The rule, finalized during President Donald Trump’s last week in office, would require banks to be “objective” and “impartial” in choosing which companies they finance. The proposal was widely seen as a bid to undercut policies that major banks have instituted to end lending to companies drilling for oil in the Arctic or mining coal.
President Joe Biden halted the rule, along with all other Trump-era regulations that had not yet been published in the Federal Register, with an executive order on his first day in office. Its future now depends on whomever the new president appoints to run the Office of the Comptroller of the Currency.
Comments on the rule submitted to the OCC show that the Independent Petroleum Association of America, of which Shell is a member, lobbied for the rule.

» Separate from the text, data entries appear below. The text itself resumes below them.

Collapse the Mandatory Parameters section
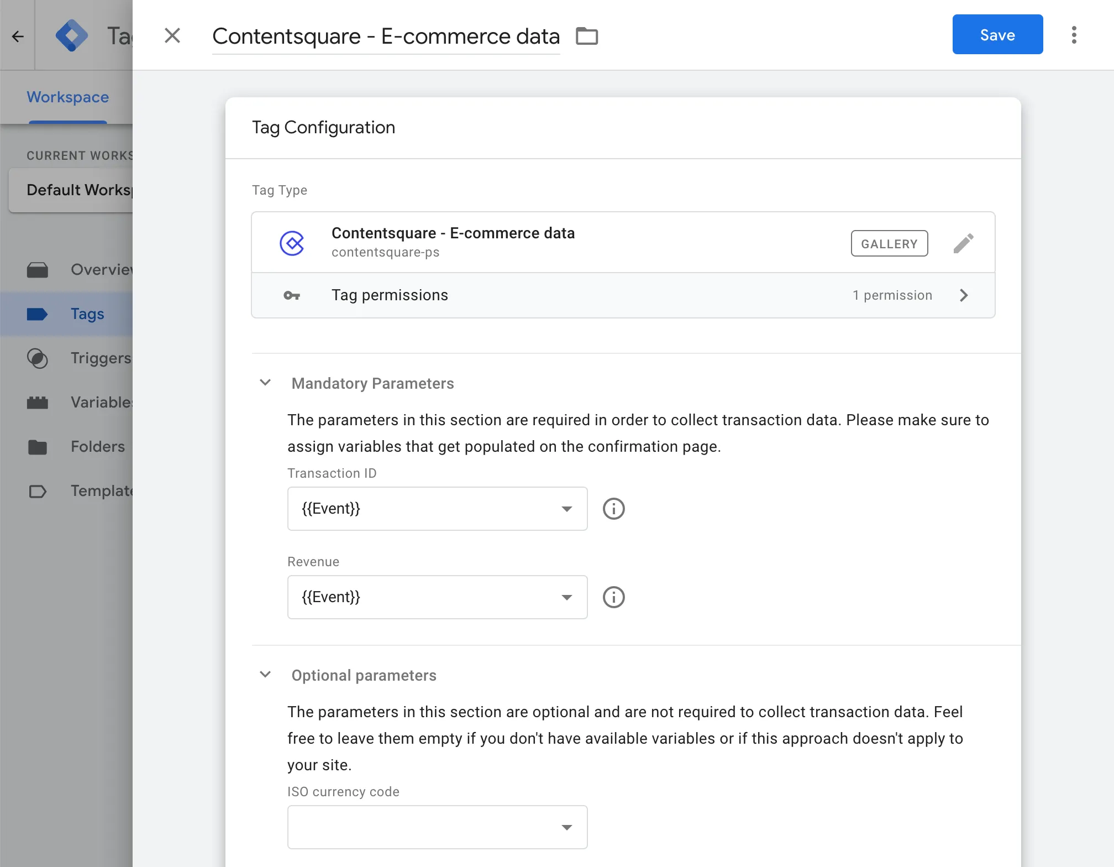Screen dimensions: 1114x867 click(265, 383)
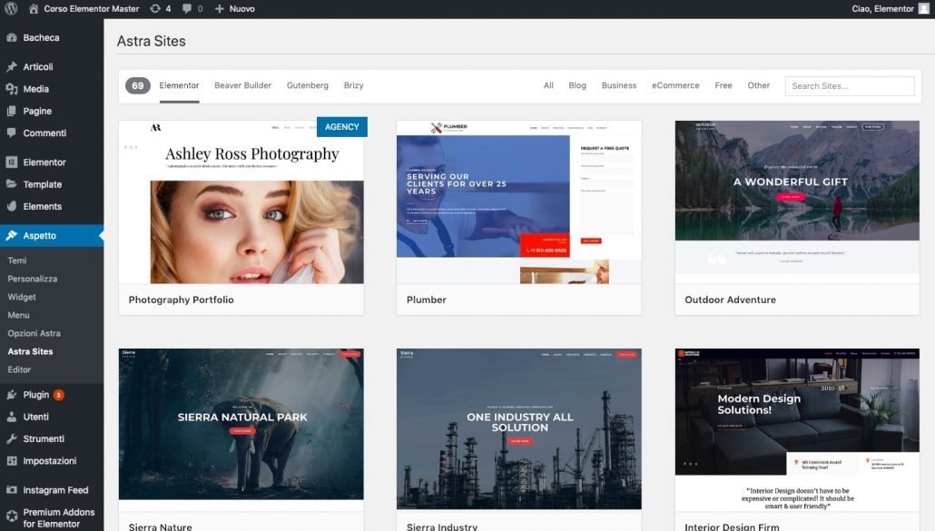This screenshot has height=531, width=935.
Task: Click the Bacheca dashboard icon
Action: point(11,38)
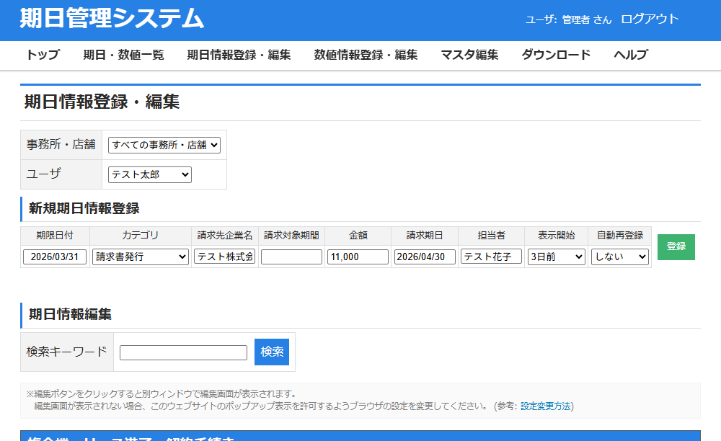Open the ユーザ dropdown showing テスト太郎

[150, 174]
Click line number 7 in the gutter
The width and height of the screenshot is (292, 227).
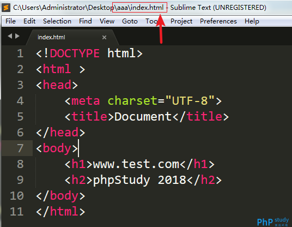[20, 148]
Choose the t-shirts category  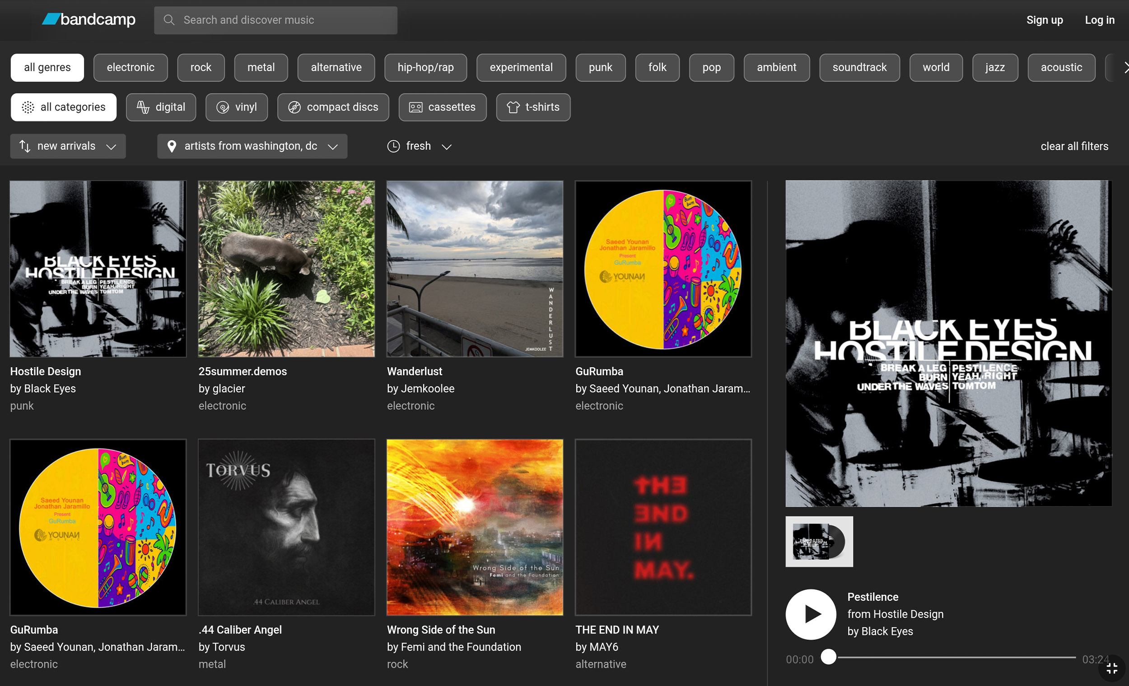point(533,107)
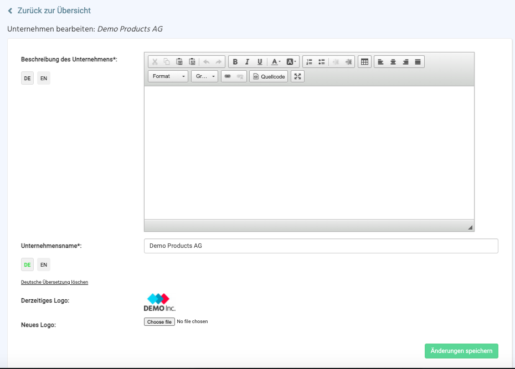Click the Änderungen speichern button
515x369 pixels.
pyautogui.click(x=461, y=351)
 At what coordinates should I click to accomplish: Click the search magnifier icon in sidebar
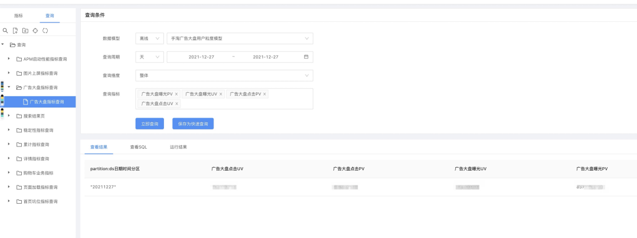point(5,30)
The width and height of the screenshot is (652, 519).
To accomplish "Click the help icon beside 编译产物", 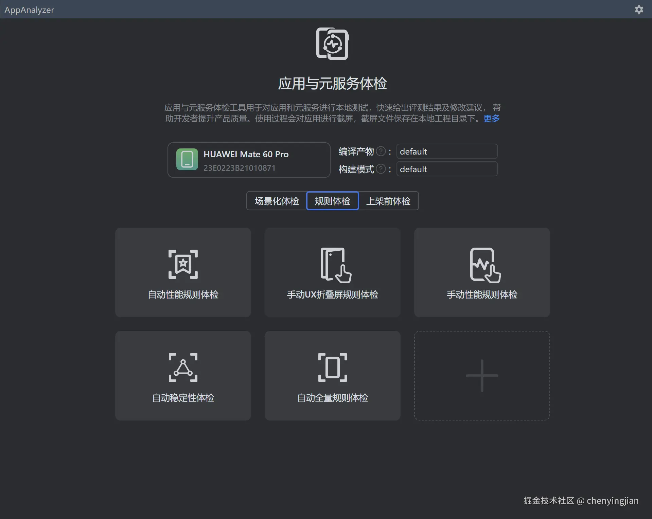I will [381, 151].
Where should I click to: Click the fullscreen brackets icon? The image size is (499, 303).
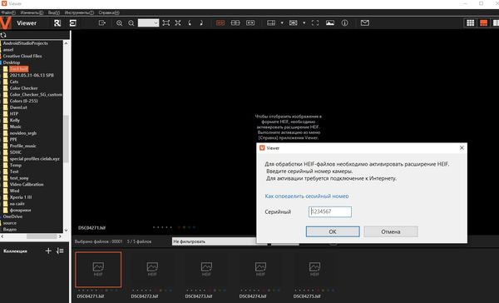315,23
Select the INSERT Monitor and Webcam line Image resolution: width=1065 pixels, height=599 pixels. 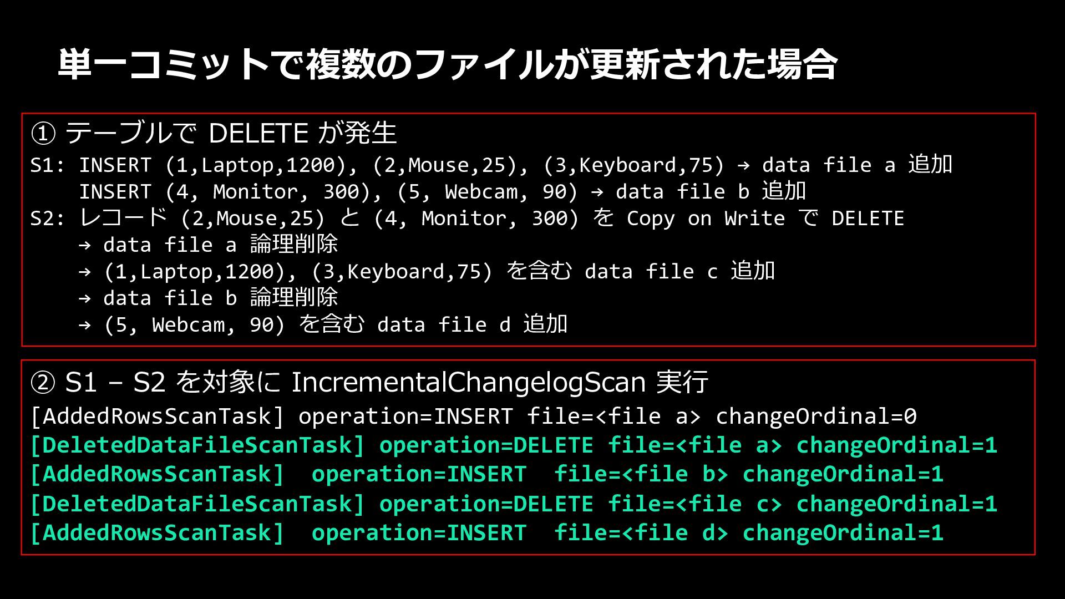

In its December comments, the IPAA claimed that banks have caved to “political pressure to limit capital to an essential energy industry.” The group argued that environmental groups have “distorted” the damage to the environment caused by methane emissions, “trying to suggest it poses an unreasonable threat.”
Shell calls methane “a potent greenhouse gas” on its website, adding: “When it is released into the atmosphere it has a much higher global warming impact than CO2.”
A spokesperson for Shell said the company does not have a position on the bank financing rule and did not “directly consult with IPAA on its correspondence to the comptroller.”
Asked about the clash between Shell’s public statements on methane and the IPAA’s downplaying of the threat, the spokesperson said the company has “no expectations [trade associations] will be monolithic in their platforms or advocacy approach,” but insisted that Shell expresses its position on methane within trade associations to which it belongs.
But Graham Steele, director of the Stanford Graduate School of Business, said the IPAA’s comments were evidence of an “obvious disconnect between fossil fuel companies’ actions and their words.”
He added, “That’s why these trade associations and these coalitions exist, is to be the sort of back-channel voice for all these entities.”